Whilst not a new concept, the increasing demand for the same occupational experience, regardless of size, is forcing many office providers to offer a single holistic service and amenity level, which benefits a much wider market: just as SatNavs, ABS, air conditioning and leather seats are no longer the reserve of prestigious executive cars, but are now expected in almost every car.
By providing an holistic and flexible offer, landlords can now offer everyone a ‘one-stop-solution’ - from start-ups and small companies, to large corporates looking for short term project specific solutions. If you’re looking for flexible short-term leases, access to pay-as-you-use meeting rooms and other facilities, minimum downtime when moving in, no agents/solicitor’s fees or capex, you can have it.
What’s not to like.
As for co-working – the sharing of a working environment with like-minded professionals – the lure of reducing capex, sharing equipment, ideas, space and of course costs can be irresistible, especially to those in the creative sector. However, if you need privacy to create valuable new apps or sensitive paradigm busting ideas, then a co-working environment is probably not for you.
Barely a week goes by without the name WeWork being cited for its mushrooming in London and now Manchester. With almost £2bn in lease commitments across the UK, over the next 25-years and further expansion forecast (perhaps even a doubling of UK capacity to 6m sq ft in 2019). It’s therefore no wonder that this flexi office brand is on everyone’s lips.
A common misconception is the perception that the market is dominated by the large operators (such as Regus, WeWork, Bizspace, Servcorp) when in fact they, collectively, only account for just over 15% of a market dominated by a multitude of smaller players. Let’s not forget landlords, who have started to embrace the flexi space proposition and are introducing it into their space mix.
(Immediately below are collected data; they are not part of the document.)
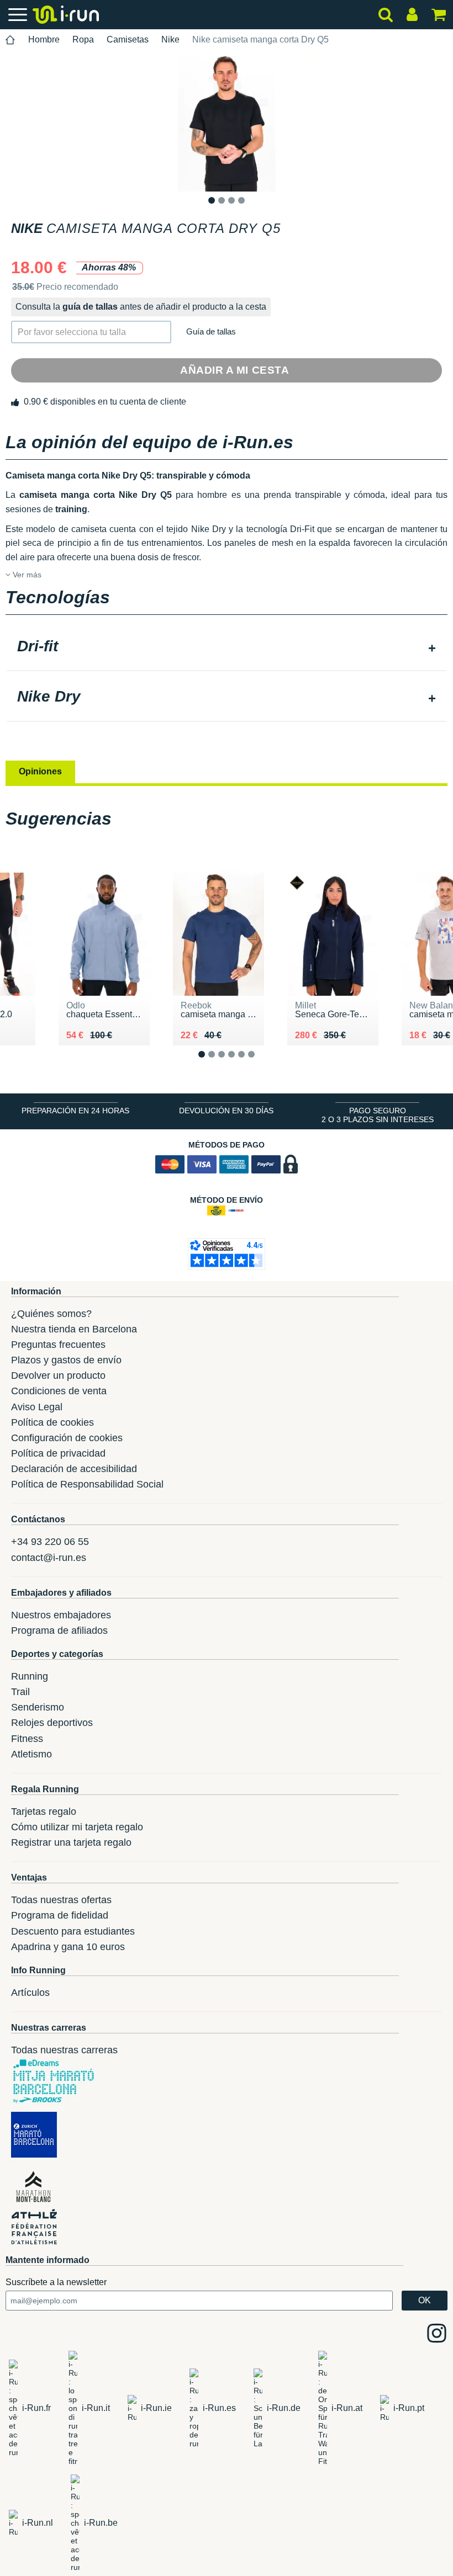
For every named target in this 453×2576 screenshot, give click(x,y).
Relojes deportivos (52, 1722)
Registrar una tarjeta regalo (71, 1842)
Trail (20, 1691)
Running (29, 1676)
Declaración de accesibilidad (74, 1468)
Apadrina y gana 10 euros (68, 1946)
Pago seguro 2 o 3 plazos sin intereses (378, 1115)
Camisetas (128, 39)
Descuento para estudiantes (73, 1931)
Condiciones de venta (59, 1390)
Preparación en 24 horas (75, 1110)
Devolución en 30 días (226, 1110)
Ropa (83, 39)
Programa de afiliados (59, 1630)
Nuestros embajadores (61, 1615)
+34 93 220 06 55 (50, 1541)
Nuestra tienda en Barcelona (74, 1329)
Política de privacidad (58, 1453)
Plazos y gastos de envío (66, 1360)
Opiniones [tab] (40, 771)
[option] (226, 123)
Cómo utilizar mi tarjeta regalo (77, 1827)
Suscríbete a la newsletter (56, 2282)
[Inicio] (10, 40)
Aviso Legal (36, 1406)
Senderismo (37, 1707)
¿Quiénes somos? (51, 1313)
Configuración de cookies (67, 1437)
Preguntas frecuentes (58, 1344)
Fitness (27, 1738)
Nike (170, 39)
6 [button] (259, 1063)
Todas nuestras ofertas (61, 1899)
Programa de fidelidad (59, 1915)
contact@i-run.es (48, 1557)
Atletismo (31, 1754)
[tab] (226, 647)
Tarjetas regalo (43, 1811)
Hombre (44, 39)
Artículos (30, 1992)
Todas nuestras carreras (64, 2050)
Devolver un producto (58, 1375)
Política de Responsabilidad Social (87, 1484)
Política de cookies (52, 1422)
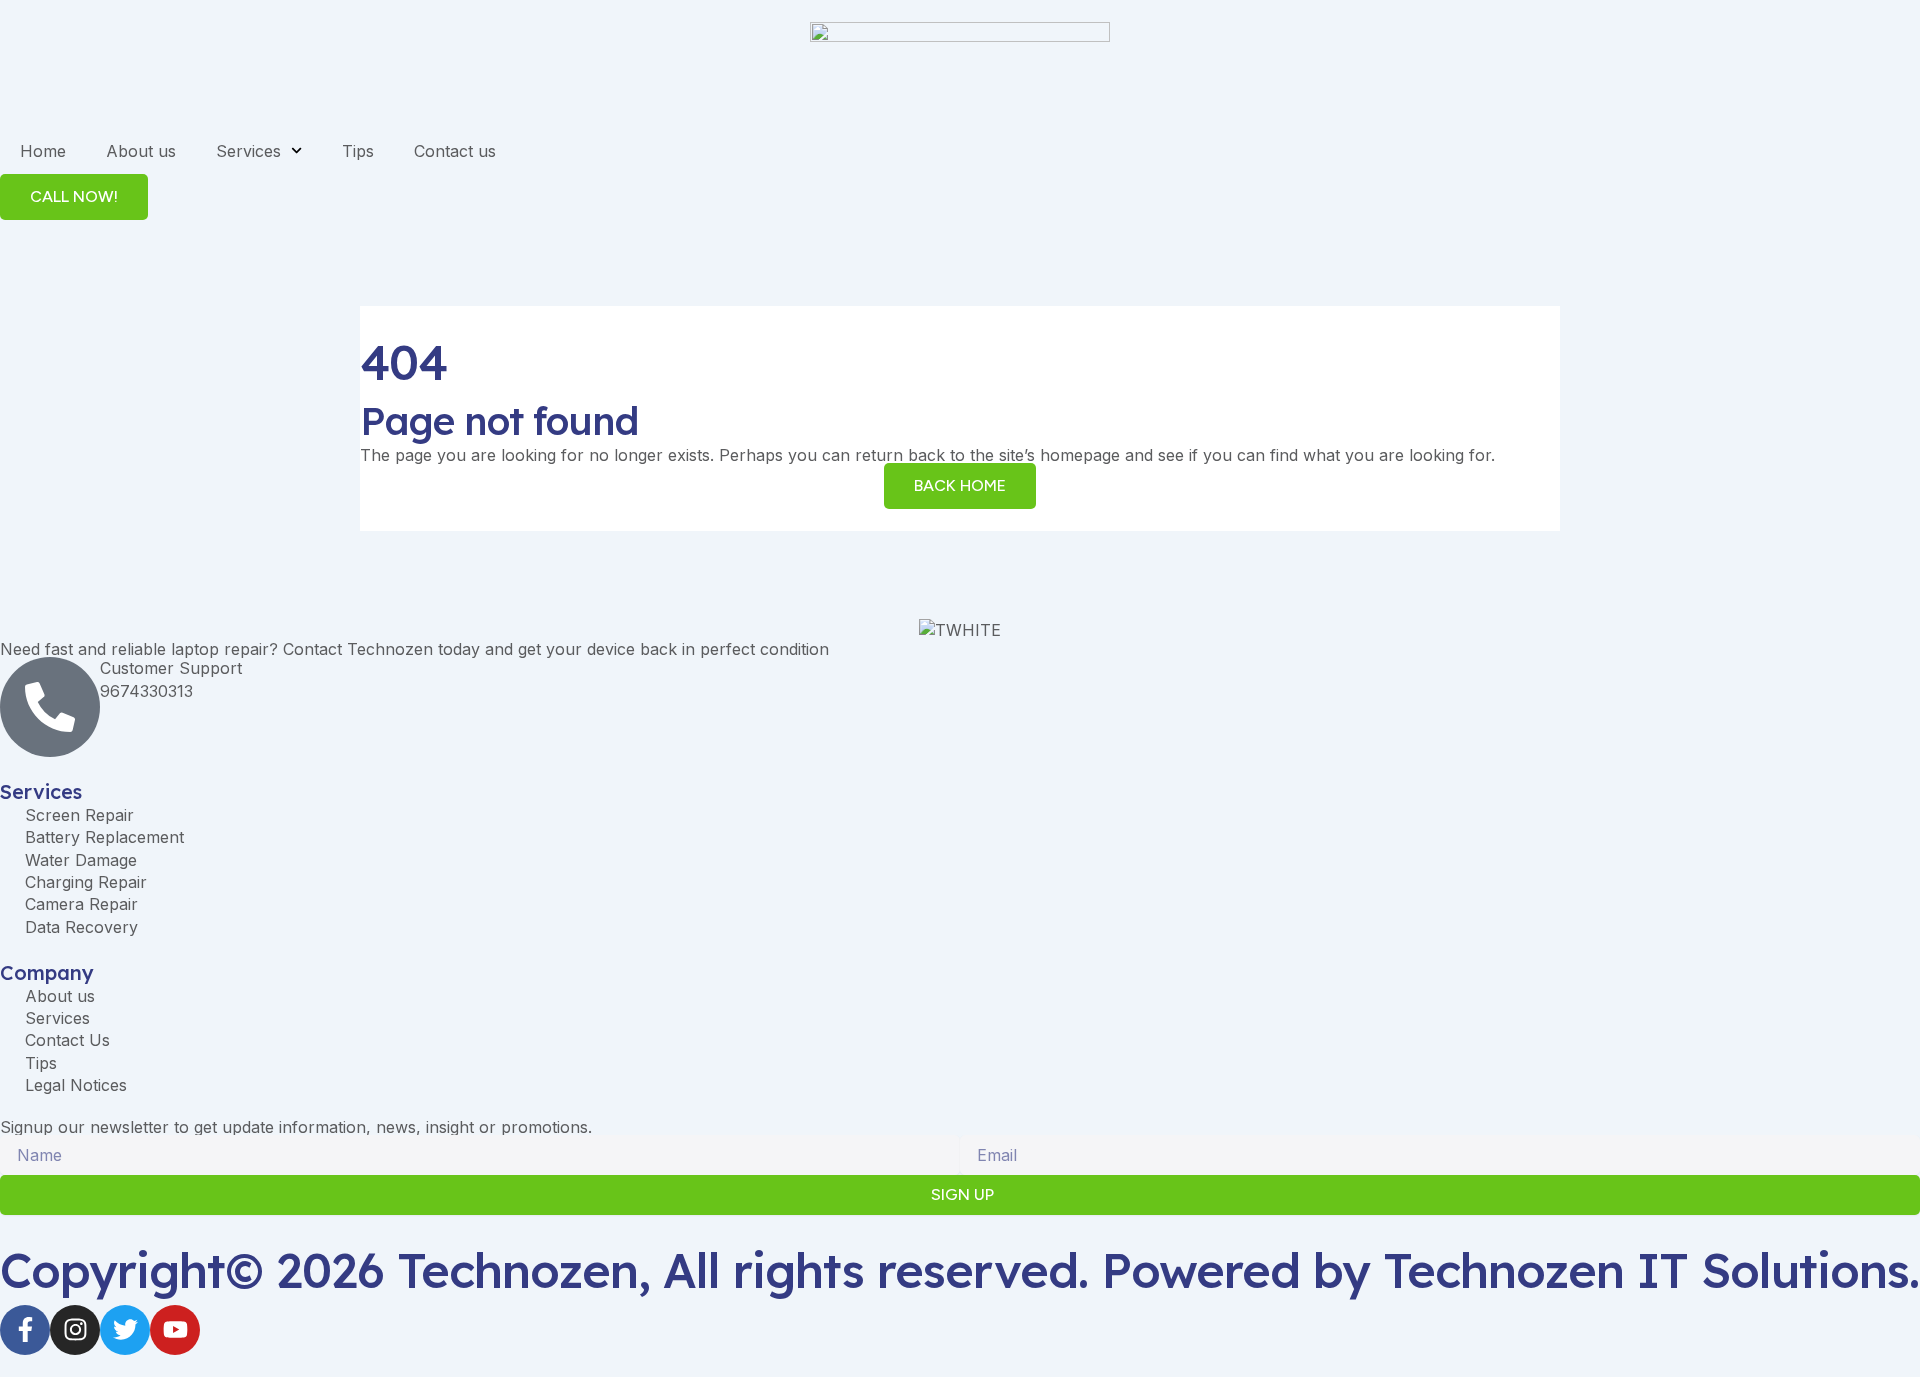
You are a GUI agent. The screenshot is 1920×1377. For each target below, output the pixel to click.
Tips (358, 151)
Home (43, 151)
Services (248, 151)
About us (141, 151)
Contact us (455, 151)
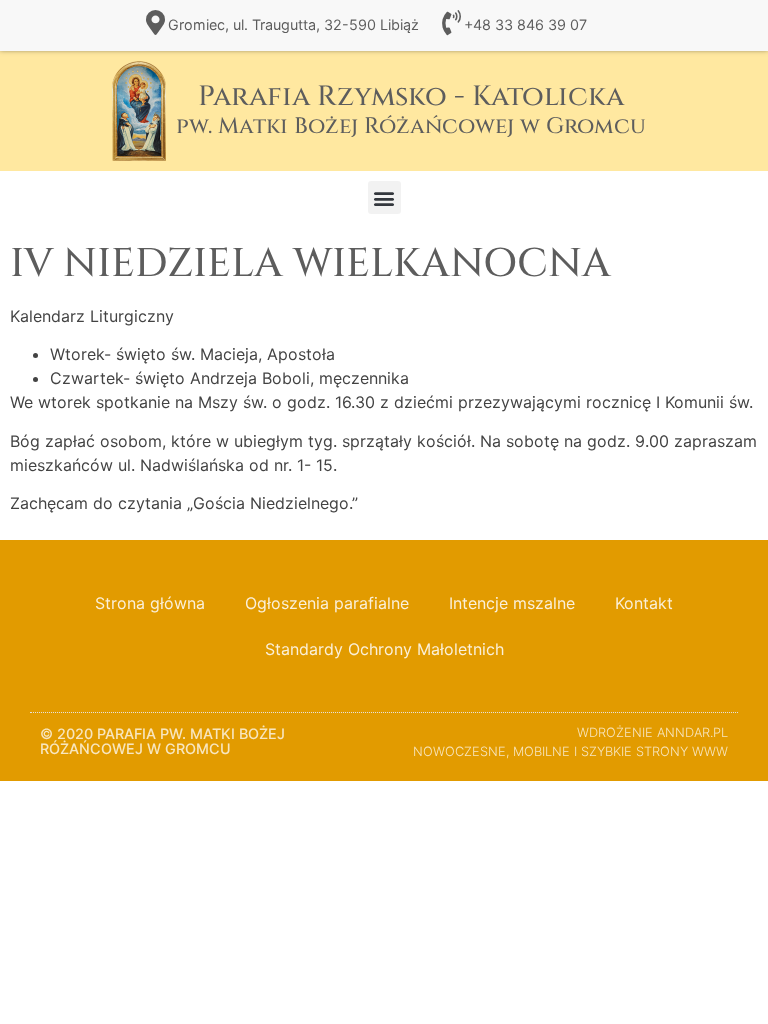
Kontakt (644, 603)
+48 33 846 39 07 (525, 24)
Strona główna (150, 603)
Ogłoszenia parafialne (327, 603)
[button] (384, 197)
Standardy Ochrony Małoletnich (384, 649)
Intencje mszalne (512, 603)
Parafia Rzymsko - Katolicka (411, 109)
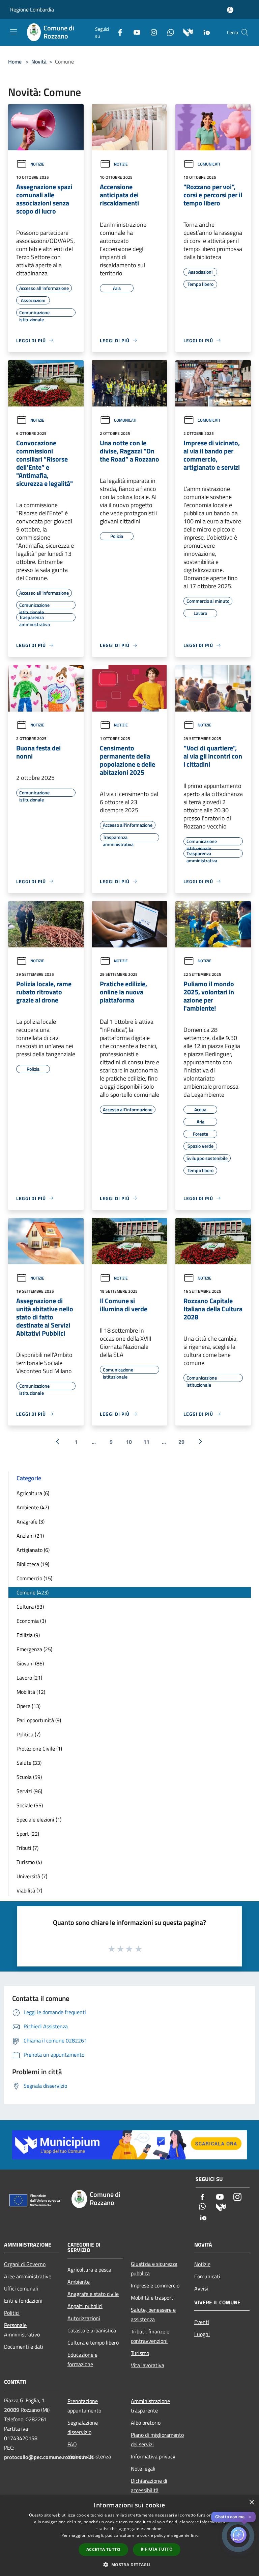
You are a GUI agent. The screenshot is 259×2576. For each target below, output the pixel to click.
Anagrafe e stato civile (93, 2294)
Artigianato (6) (33, 1550)
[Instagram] (151, 31)
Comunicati (209, 164)
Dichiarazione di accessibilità (149, 2485)
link (194, 2535)
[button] (129, 2564)
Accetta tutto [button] (103, 2549)
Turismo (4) (29, 1862)
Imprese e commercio (155, 2285)
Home (15, 61)
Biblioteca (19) (33, 1564)
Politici (12, 2313)
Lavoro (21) (29, 1678)
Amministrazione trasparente (150, 2405)
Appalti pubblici (85, 2306)
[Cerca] (245, 32)
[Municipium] (185, 31)
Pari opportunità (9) (39, 1720)
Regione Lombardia (32, 9)
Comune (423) (33, 1592)
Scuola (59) (29, 1777)
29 (181, 1442)
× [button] (251, 2502)
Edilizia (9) (28, 1635)
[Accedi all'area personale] (230, 10)
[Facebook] (117, 31)
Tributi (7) (27, 1848)
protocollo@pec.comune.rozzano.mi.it (48, 2457)
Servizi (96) (29, 1791)
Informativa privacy (153, 2456)
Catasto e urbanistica (91, 2330)
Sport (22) (28, 1834)
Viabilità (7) (29, 1890)
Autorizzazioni (83, 2318)
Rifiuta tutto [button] (157, 2549)
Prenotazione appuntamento (84, 2405)
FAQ (72, 2444)
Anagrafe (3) (31, 1521)
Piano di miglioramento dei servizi (157, 2439)
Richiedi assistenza (89, 2456)
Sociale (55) (30, 1805)
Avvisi (201, 2288)
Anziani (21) (30, 1536)
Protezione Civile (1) (39, 1748)
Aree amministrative (27, 2276)
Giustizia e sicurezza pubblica (154, 2268)
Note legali (143, 2468)
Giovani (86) (30, 1663)
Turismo (140, 2353)
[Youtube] (134, 31)
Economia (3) (31, 1621)
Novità (39, 61)
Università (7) (32, 1876)
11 (146, 1442)
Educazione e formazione (82, 2359)
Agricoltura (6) (33, 1493)
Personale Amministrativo (22, 2329)
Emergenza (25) (34, 1649)
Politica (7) (28, 1734)
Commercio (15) (34, 1578)
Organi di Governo (25, 2264)
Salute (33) (29, 1763)
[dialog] (129, 2535)
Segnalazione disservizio (82, 2427)
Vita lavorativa (147, 2365)
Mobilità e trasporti (153, 2298)
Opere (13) (28, 1706)
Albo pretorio (146, 2423)
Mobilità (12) (31, 1692)
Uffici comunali (21, 2288)
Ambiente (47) (33, 1507)
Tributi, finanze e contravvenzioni (150, 2336)
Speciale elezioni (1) (39, 1819)
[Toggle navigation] (13, 32)
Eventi (201, 2322)
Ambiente (78, 2282)
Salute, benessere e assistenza (153, 2314)
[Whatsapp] (168, 31)
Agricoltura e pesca (89, 2269)
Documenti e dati (23, 2347)
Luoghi (202, 2334)
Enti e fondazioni (23, 2301)
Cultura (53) (30, 1607)
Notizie (37, 164)
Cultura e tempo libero (93, 2342)
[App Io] (204, 31)
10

But, talking to some in our sector I am frequently reminded that:
- Revenue from flexi space is usually lower (in the long run) than that from private offices
- Huge investment in sales is required to maintain volumes and continue to grow the client base
- As start-up businesses start to mature, entrepreneurs inevitably migrate out of flexible spaces towards lower cost conventional leases – where a norm is now five years with a three-year break clause
- The activities of WeWork appear not to diminish despite SoftBank’s (recent) decision not to invest $16bn in the company. It is however still valued at over $20bn, making it one of the largest start-ups in the world. But market commentators consider that the company’s vertiginous growth is unsustainable as its net losses in the first nine months of 2018 had almost quadrupled from the previous year and that the company is “... dangerously exposed to an economic downturn ...”
- “We’ve been there before”, muttered a colleague. ‘’Property cycles are par for the course: 16 years ago, Regus, the household name for serviced flexible office solutions, filed for protection under Chapter 11.”
Today’s flexi spaces are more than just email and paper moving factories. At their best, they create a potent catalyst for:
- Co-presence: working alongside each other
- Communications: in communal areas and at landlord organised events
- Community: the friendships with peers and a strong sense of ‘belonging’ which fuels productivity
- Collaboration: sharing knowledge, contacts and much much more.
And does this combined “... psychological resource...” herald a new age in workplace history?
In a world of increasing on-demand services and the desire for instant gratification, it is hard to imagine this current trend abating any time soon – particularly when so much uncertainty looms on our horizon.
There’s no two ways about it. Flexi offices are here to stay: just as the fast food sector evolved and today offers consumers choice, speed and varying levels of sophistication (from a simple burger, to burgers with truffle mayo and chicken skin; with or without fries; with or without salad; with or without etc etc) ... so the flexi office offer is evolving and gaining traction and market share. The sector already offers a rainbow of services from the functional to high spec, high value accommodation, in the most prestigious parts of town.
And therein lies the challenge. In a world where companies are using the workplace as a brand statement and a point of differentiation, how can the commoditized product of a serviced office continue to attract the more discerning consumer?